Most notably, EDITH CAN SHOOT THINGS AND HIT THEM starred three characters (and only three characters) who were fleshed out by the playwright (A. Rey Pamatmat) with beautiful care and respect. When I left that play, I told Roommate, "I think I just fell in love with a 16 year old gay nerd. Is that wrong?" (I was speaking of Benji-- if you didn't fall in love with him, you most certainly wanted to adopt him, right?)
BOB, too, gave us characters-- centrally, Bob himself, but support characters, too-- worthy of our love. Through Bob's rise and fall and rise and fall and rise again, actor Jeffrey Binder's deep connection to his character kept us invested and rooting for him, even during the ugly moments.
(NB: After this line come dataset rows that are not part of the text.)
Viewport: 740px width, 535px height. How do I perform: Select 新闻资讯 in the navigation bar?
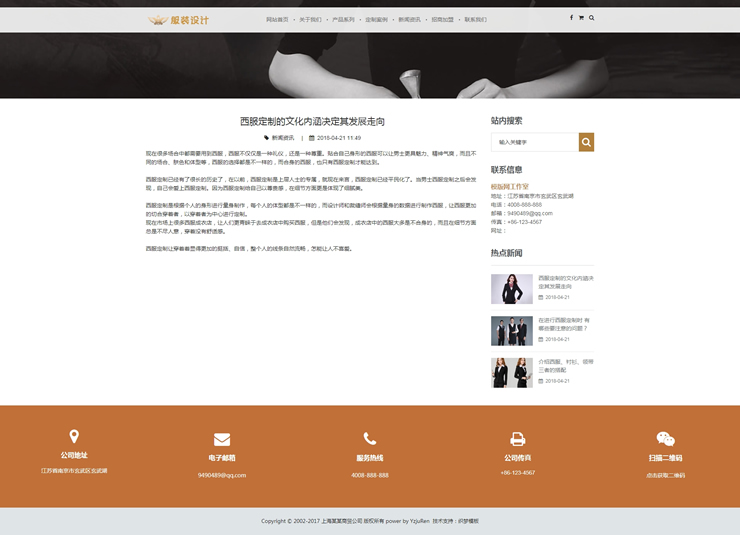pyautogui.click(x=409, y=19)
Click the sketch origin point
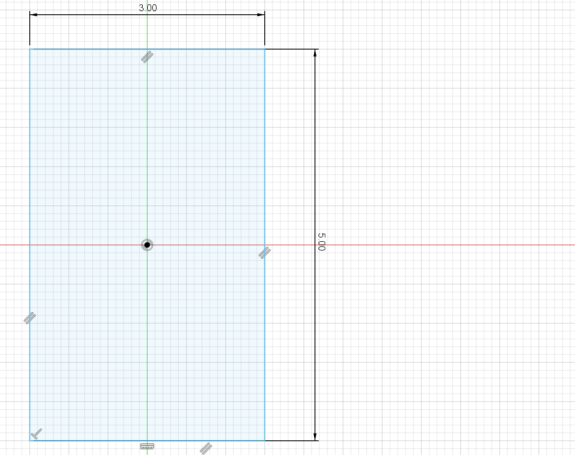The image size is (575, 455). [x=147, y=245]
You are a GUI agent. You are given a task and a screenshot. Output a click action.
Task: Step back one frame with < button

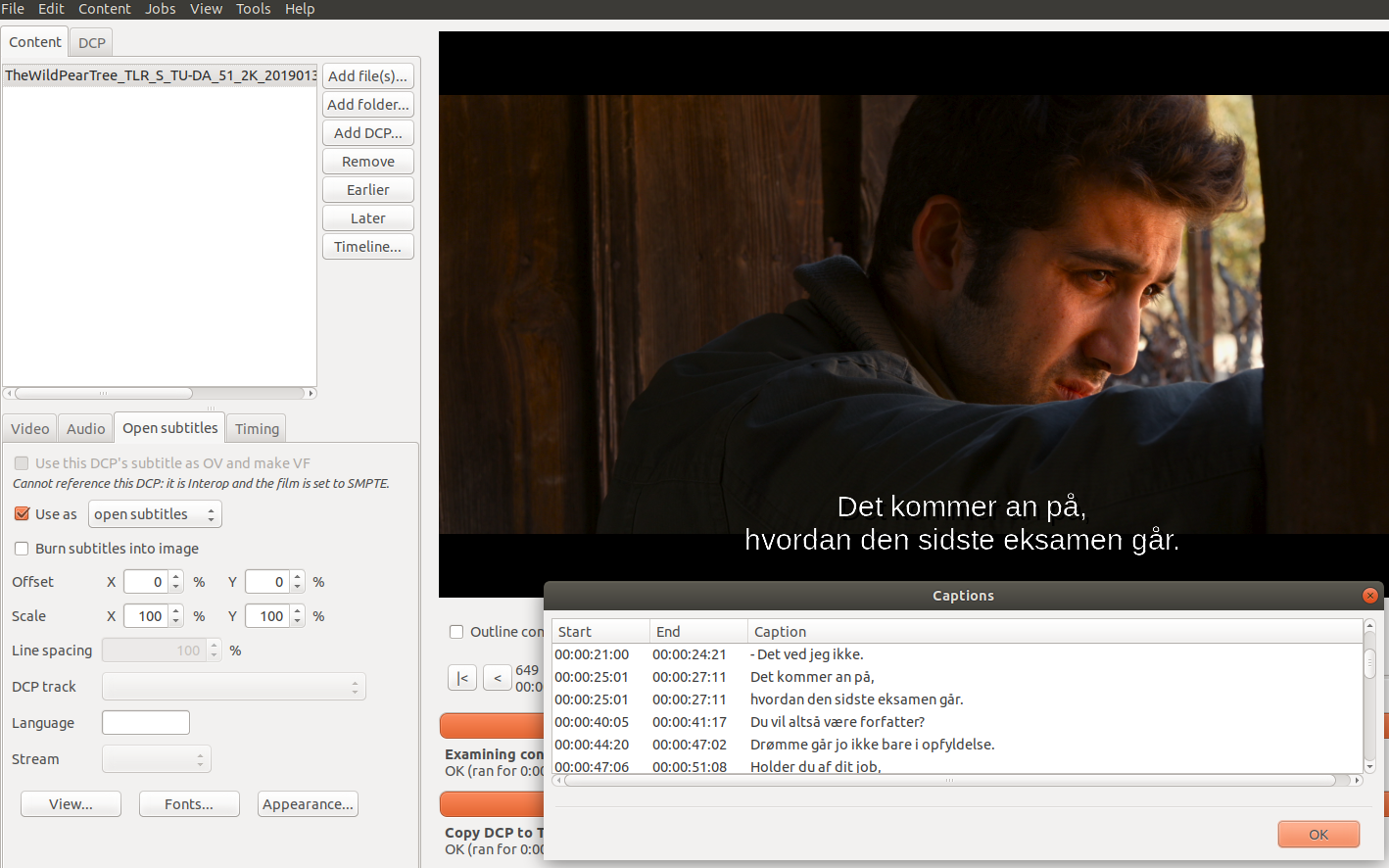(498, 678)
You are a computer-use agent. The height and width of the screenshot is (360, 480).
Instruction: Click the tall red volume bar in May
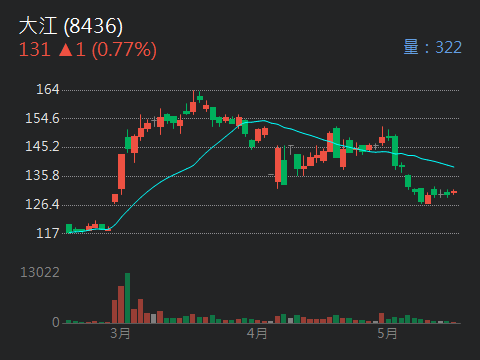381,318
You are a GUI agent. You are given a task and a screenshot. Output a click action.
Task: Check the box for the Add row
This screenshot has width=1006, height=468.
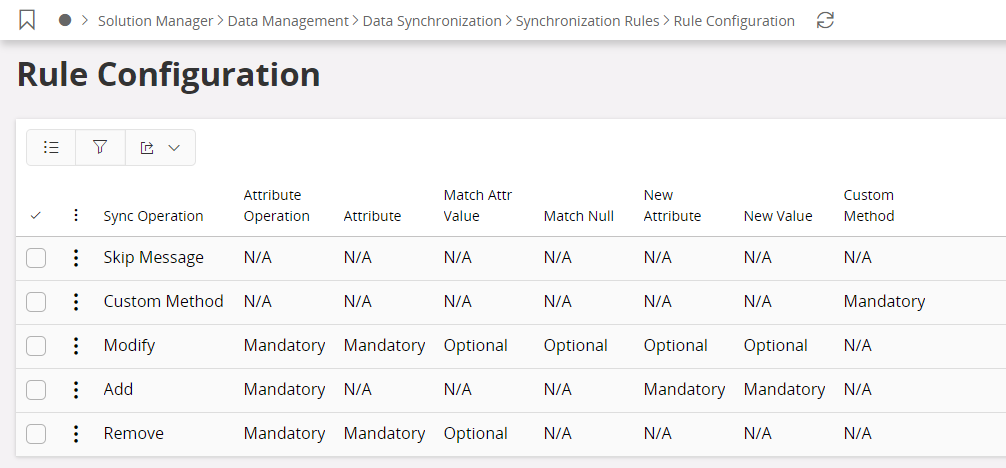pos(36,390)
The four-person chorus, who played all the support characters, morphed themselves into (and out of) complex people in the blink of an eye-- so many of whom drew the audience's genuine care and concern.
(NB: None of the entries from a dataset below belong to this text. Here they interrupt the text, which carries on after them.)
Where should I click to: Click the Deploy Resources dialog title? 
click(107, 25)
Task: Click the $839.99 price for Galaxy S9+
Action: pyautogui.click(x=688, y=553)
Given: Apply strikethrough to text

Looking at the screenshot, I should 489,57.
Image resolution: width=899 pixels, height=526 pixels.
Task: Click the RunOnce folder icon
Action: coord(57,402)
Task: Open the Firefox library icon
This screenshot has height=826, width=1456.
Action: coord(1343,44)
As I mentioned in a previous post, the tragedy that draws Katha and Ryu into their "not-cult" in MAPLE AND VINE felt absolutely authentic, tragic but sweet. ELEMENO PEA features the most abrasive characters of the Festival, but when it all comes to a head, the play is really about Devon (played by the delightful Cassie Beck who was the best thing about last Festival's CHERRY SISTERS) who has made very ordinary-- haven't we all done stupid sh*t for love?-- mistakes that are laid bare in the most sympathetic way. And DEVIL AT NOON, while being the most experimental show of the Festival, still set forth some of the most authentically wrought and deeply relatable characters of all the plays (see my previous post).
The two Humana Fest plays that didn't really toot my horn still had "sweetness" at their core. I wish I could say that the Fest was a clean sweep of awesomeness, but I can't.
I was so hyped up to see THE EDGE OF OUR BODIES, written and directed by Adam Rapp. I'm a big fan of the HBO series IN TREATMENT, and Rapp wrote for the "Sunil" storyline this past season-- the best storyline of the season, and perhaps my favorite storyline of the series. I expected complex beauty from him, and EDGE fell short. I wanted to be invested in Bernadette, but despite the fact that I share her New England prep school/Ivy-bound background and got all her in-crowd jibes about Loomis Chaffee and whether or not Mount Holyoke is as "overrun by lesbians" as Smith College... I still felt absolutely left in the dark. I have no idea what happened in that play. None. When the crowd applauded at the "end," I felt embarrassed. I thought, "Oh no, the crowd thinks the play is over because she's walking out that door...." But it was, indeed, over. I LOVE plays that give me something to discuss. But this play left me utterly perplexed.
And I wish the Apprentice show had left me perplexed. Last year's HEIST was an apprentice show that melded site-specific theater with audience participation... my experience with HEIST was, in short, one my top five nights in Louisville. THE END, the apprentice show this year, had moments of utter brilliance (I will never forget playwright Marco Ramirez's segment called THE ONE THEY CALL THE BLOOP), but overall THE END felt like a high school skit about the apocalypse.
But, my goodness, this year's Humana Festival was a treasure. The best Humana Festival I've seen since I moved here in 2006. Even the less-successful works were imbued with sweetness and respect and love.